Hi , do you find out a download link for MS-Celeb-1M?

ha1990-12 commented 4 years ago

https://academictorrents.com/details/9e67eb7cc23c9417f39778a8e06cca5e26196a97/tech&hit=1&filelist=1

ibarrond commented 3 years ago

Hi, how do you process the tsv you get from this torrent? I'm not sure what each column contains or how to process it.

ketan-b commented 3 years ago

This should do the task of extracting the images from .TSV

import argparse
import base64
import csv
import os
# import magic # Detect image type from buffer contents (disabled, all are jpg)

parser = argparse.ArgumentParser()
parser.add_argument('--croppedTSV', type=str)
parser.add_argument('--outputDir', type=str, default='raw')
args = parser.parse_args()

with open(args.croppedTSV, 'r') as tsvF:
    reader = csv.reader(tsvF, delimiter='\t')
    i = 0
    for row in reader:
        MID, imgSearchRank, faceID, data = row[0], row[1], row[4], base64.b64decode(row[-1])

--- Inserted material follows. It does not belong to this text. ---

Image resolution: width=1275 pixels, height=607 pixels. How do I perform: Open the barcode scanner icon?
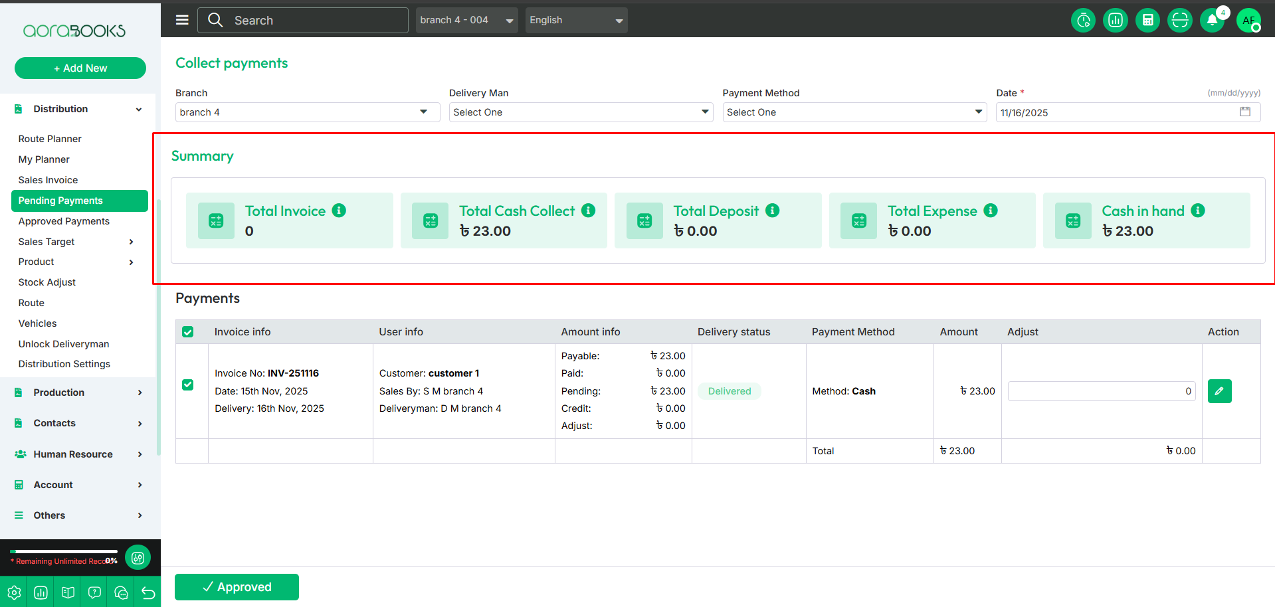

        saveDir = os.path.join(args.outputDir, MID)
        savePath = os.path.join(saveDir, "{}-{}.jpg".format(imgSearchRank, faceID))

        # assert(magic.from_buffer(data) == 'JPEG image data, JFIF standard 1.01')

        os.makedirs(saveDir, exist_ok=True)
        with open(savePath, 'wb') as f:
            f.write(data)

        i += 1

        if i % 1000 == 0:
            print("Extracted {} images.".format(i))